▶ _Selected extract_:
================
Georg Wilhelm Friedrich Hegel (1770-1831) was a German philosopher and one of the founding figures of German Idealism. Influenced by Kant's transcendental idealism and Rousseau's politics, Hegel formulated an elaborate system of historical development of ethics, government, and religion through the dialectical unfolding of the Absolute. Hegel was one of the most well-known historicist philosopher, and his thought presaged continental philosophy, including postmodernism. His system was inverted into a materialist ideology by Karl Marx, originally a member of the Young Hegelian faction.
COLLECTIONS OF HEGEL’S WRITINGS ON THESE THREE SUBJECT AREAS
Georg Wilhelm Friedrich Hegel (1770-1831) was a German Idealist philosopher, who was very influential on later Philosophy of History, Philosophy of Religion, and even Existentialism [e.g., Sartre's 'Being and Nothingness'].
He states, “Now, if the beautiful is in fact to be known according to its essence and conception, this is only possible with the help of the thinking idea, by means of which the logico-metaphysical nature of the Idea as such, as also that of the particular Idea of the beautiful, enters into the thinking consciousness. But the study of the beautiful in its separate nature and in its own Idea may itself turn into an abstract Metaphysic… We must understand this Idea more profoundly and more in the concrete, for the emptiness of content which characterizes the Platonic Idea is no longer satisfactory to the fuller philosophical wants of the mind of today.” (Pg. 46-47)
He observes, “For, on the one side, we see man a prisoner in common reality and earthly temporality, oppressed by want and poverty, hard driven by nature, entangled in matter, in sensuous aims and their enjoyments. On the other side, he exalts himself to eternal ideas, to a realm of thought and freedom, imposes on himself as a WILL universal laws and attributions, strips the world of its living and flourishing reality and dissolves it into abstractions, inasmuch as the mind is put upon vindicating its rights and its dignity simply by denying the rights of nature and maltreating it, thereby retaliating the oppression and violence which itself has experienced from nature.” (Pg. 85)
He says, “In the sphere of the romantic, the Idea… has to reveal itself in the medium of spirit and feelings as perfected in itself. And it is because of this higher perfection that it withdraws itself from any adequate union with the external element, inasmuch as it can seek and achieve its true reality and revelation nowhere but in itself. This we take as in the abstract the character of the symbolic, classical, and romantic forms of art, which represent the three relations of the Idea to its embodiment in the sphere of art. They consist in the aspiration after, and the attainment and transcendence of, the Ideas as the true Idea of beauty.” (Pg. 117)
He explains, “it is necessary to recollect generally what object we have before us in the philosophy of religion, and what is our ordinary idea of religion. We know that … religion is for our consciousness that region in which all the enigmas of the world are solved… and where the voice of the heart’s pain is silenced---the region of eternal truth, of eternal rest, of eternal peace… it is by reason of his being spirit that man is man. And from man as spirit proceed all the many developments of the sciences and the arts, the interests of political life, and all those conditions which have reference to man’s freedom and will. But… all that has worth and dignity for man, all wherein he seeks his happiness, his glory, and his pride, finds its ultimate centre in religion, in the thought, the consciousness, and the feeling of God. Thus God is the beginning of all things and the end of all things.” (Pg. 128-129)
================
▶ _Information supplied_:
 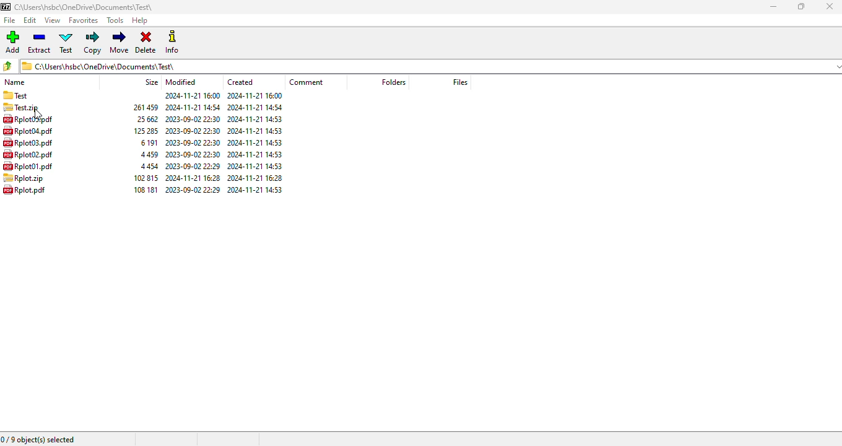 What do you see at coordinates (193, 131) in the screenshot?
I see `modified date & time` at bounding box center [193, 131].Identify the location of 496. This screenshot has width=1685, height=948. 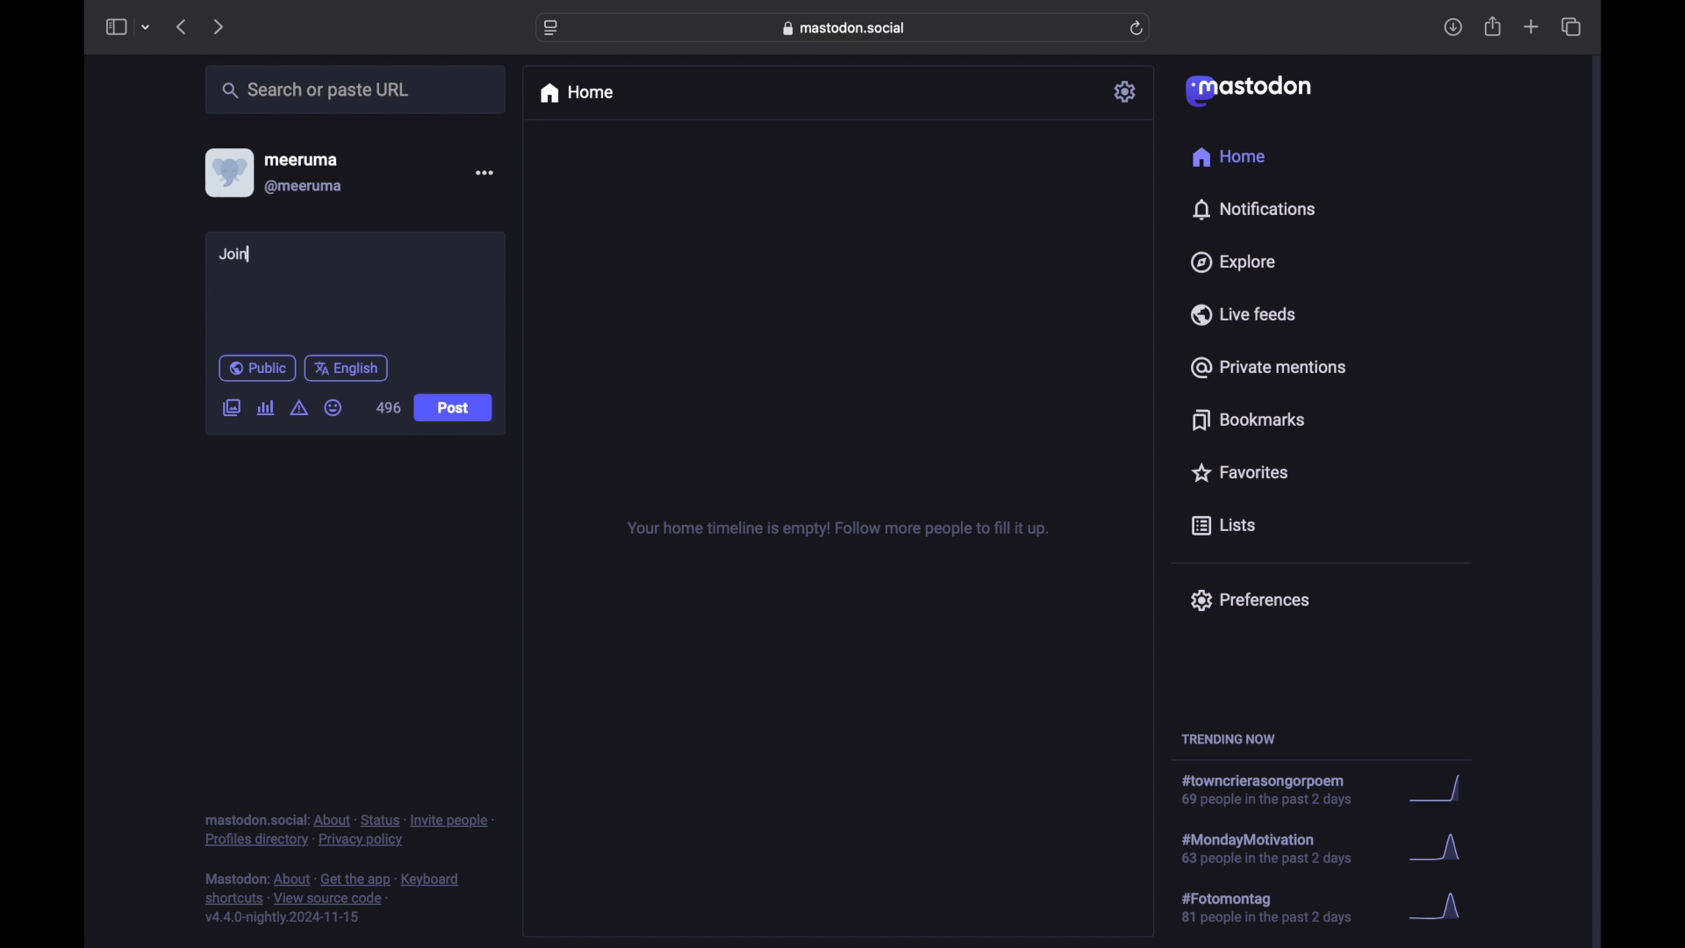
================
▶ _Given problem_: According to the Hegel text, who inverted Hegel's system into a materialist ideology? The data can be left aside here.

▶ _Task response_: Karl Marx, originally a member of the Young Hegelian faction.